Die beiden Europacup-Slaloms der Männer sind für den 13. und 14. Januar angesetzt. Vom 30. Januar bis 1. Februar werden dann die Weltcuprennen der Frauen und Männer ausgetragen. Geplant sind eine Abfahrt und ein Super-G für die Frauen, sowie eine Abfahrt für die Männer. Die Rennen gelten als Generalprobe für die Ski-Weltmeisterschaft 2027. Der Vorverkauf sei bereits gut angelaufen.
Trotz der geplanten Fortführung der sportlichen Veranstaltungen ist unklar, ob das Rahmenprogramm in vollem Umfang wie vorgesehen stattfinden wird. In den vergangenen Jahren zogen Startnummernauslosungen, Siegerehrungen im Dorf und Konzerte Tausende von Besuchern an. Auch für diese Ausgabe sind Auftritte von Künstlern wie Bastian Baker sowie Après-Ski-Partys mit DJs geplant. Einige Einheimische und ehemalige Mitglieder der Rennorganisation äussern jedoch Bedenken. Sie halten ausgelassene Feiern angesichts der jüngsten Tragödie und der weiterhin in Krankenhäusern ringenden Verletzten für unpassend.
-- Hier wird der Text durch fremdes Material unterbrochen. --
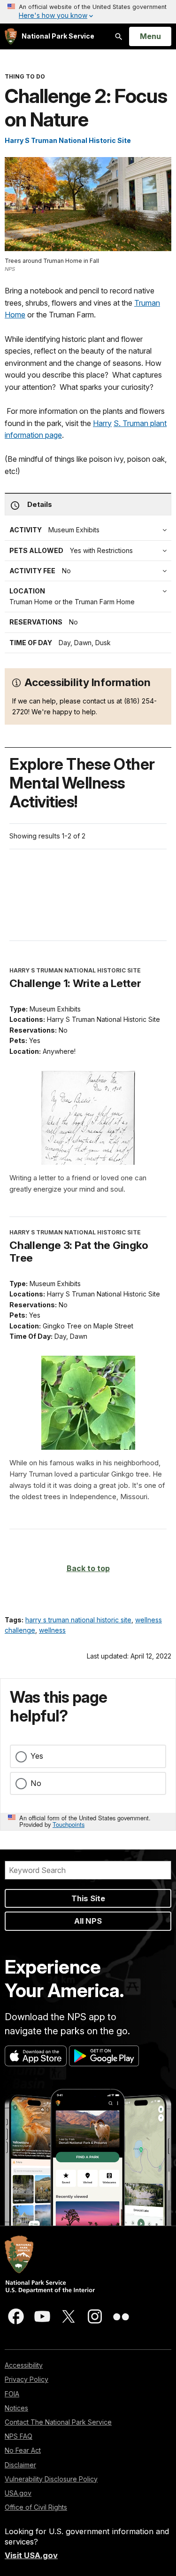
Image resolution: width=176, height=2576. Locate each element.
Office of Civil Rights (36, 2507)
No (36, 1783)
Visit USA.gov (31, 2555)
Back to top (88, 1568)
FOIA (12, 2394)
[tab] (90, 571)
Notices (16, 2408)
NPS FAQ (18, 2436)
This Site (88, 1898)
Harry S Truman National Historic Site (68, 140)
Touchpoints (68, 1824)
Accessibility (24, 2365)
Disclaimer (20, 2465)
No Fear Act (23, 2450)
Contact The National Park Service (58, 2422)
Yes (37, 1756)
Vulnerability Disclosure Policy (51, 2479)
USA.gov (18, 2493)
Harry (102, 423)
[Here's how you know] (88, 12)
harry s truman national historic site (78, 1620)
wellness (52, 1630)
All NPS (88, 1921)
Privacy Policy (26, 2379)
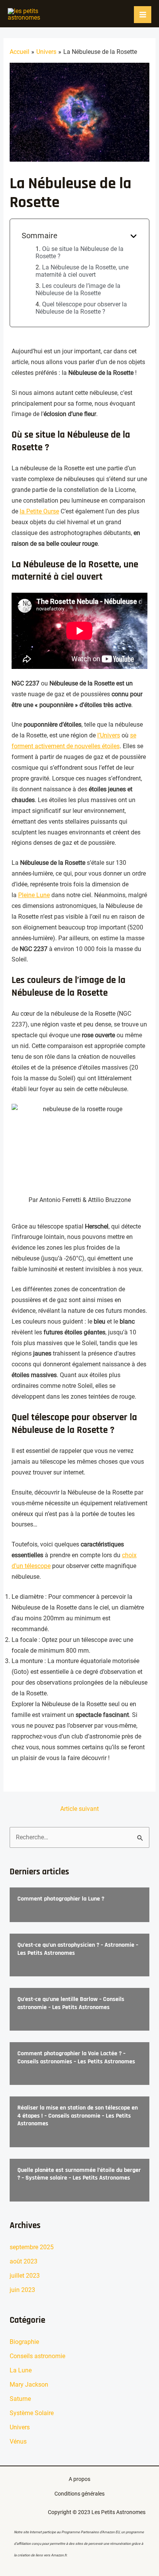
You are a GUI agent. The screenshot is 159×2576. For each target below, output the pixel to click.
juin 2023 (22, 2289)
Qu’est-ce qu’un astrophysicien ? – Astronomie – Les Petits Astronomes (77, 1949)
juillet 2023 (25, 2275)
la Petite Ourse (39, 511)
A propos (79, 2479)
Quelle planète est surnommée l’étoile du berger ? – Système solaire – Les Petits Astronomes (79, 2174)
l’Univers (108, 735)
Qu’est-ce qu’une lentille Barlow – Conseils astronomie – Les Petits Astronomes (70, 2003)
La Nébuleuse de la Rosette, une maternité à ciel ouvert (82, 271)
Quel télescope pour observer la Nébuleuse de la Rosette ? (81, 308)
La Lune (21, 2370)
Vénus (18, 2441)
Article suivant (79, 1808)
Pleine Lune (34, 895)
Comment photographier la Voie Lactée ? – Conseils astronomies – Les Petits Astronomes (76, 2057)
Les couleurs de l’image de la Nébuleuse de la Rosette (78, 289)
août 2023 (23, 2261)
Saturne (20, 2398)
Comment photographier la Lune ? (60, 1899)
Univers (20, 2427)
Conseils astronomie (37, 2356)
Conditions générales (79, 2494)
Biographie (24, 2341)
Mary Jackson (29, 2384)
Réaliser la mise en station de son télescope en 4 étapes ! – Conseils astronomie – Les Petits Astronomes (77, 2116)
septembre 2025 (32, 2247)
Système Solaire (32, 2413)
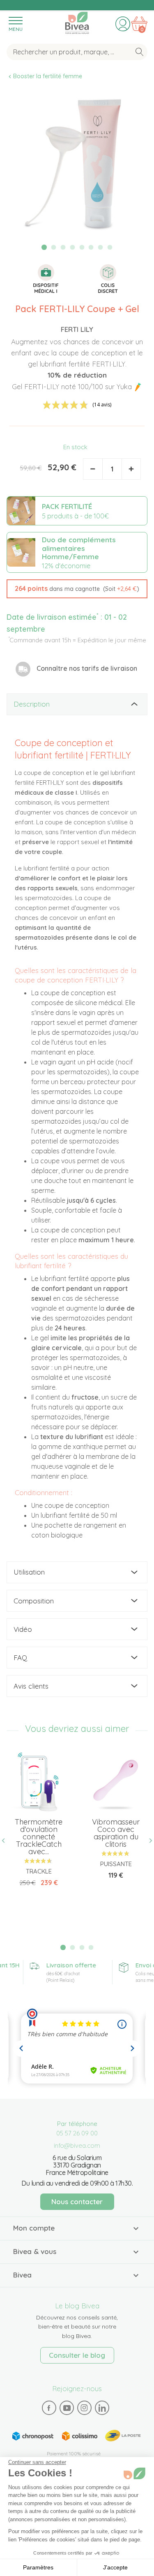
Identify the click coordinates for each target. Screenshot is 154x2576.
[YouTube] (66, 2407)
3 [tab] (63, 247)
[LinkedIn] (102, 2407)
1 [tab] (44, 247)
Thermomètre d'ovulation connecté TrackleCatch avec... (38, 1836)
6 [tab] (91, 247)
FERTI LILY (77, 329)
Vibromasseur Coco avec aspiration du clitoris (116, 1833)
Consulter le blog (77, 2355)
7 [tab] (100, 247)
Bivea (77, 21)
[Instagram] (84, 2408)
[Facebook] (49, 2407)
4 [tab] (72, 247)
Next (147, 1841)
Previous (7, 1841)
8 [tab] (110, 247)
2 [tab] (53, 247)
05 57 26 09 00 (77, 2133)
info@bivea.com (77, 2145)
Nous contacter (77, 2201)
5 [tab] (81, 247)
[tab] (77, 704)
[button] (77, 588)
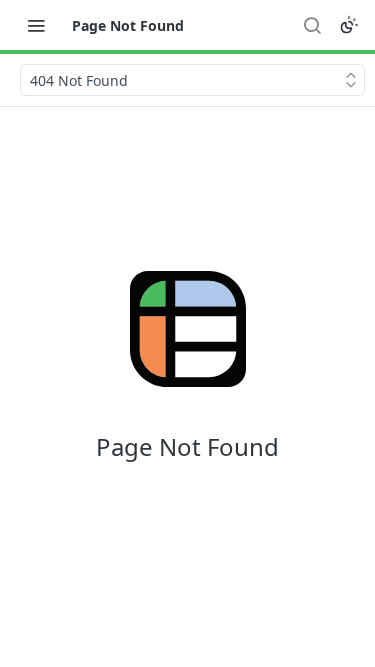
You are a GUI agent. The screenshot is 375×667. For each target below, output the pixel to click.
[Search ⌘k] (312, 25)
Das Organisationskomitee steht in ständigem Kontakt mit den Behörden, um die Situation zu bewerten und gegebenenfalls Anpassungen vorzunehmen. Die Tragödie hat auch die Ski-Gemeinschaft stark erschüttert: Die Schweizer Skifahrerinnen trugen vergangenes Wochenende in Kranjska Gora Trauerflor, und ihre männlichen Kollegen werden es vermutlich beim Nacht-Slalom am 6. Januar in Madonna di Campiglio ebenso tun.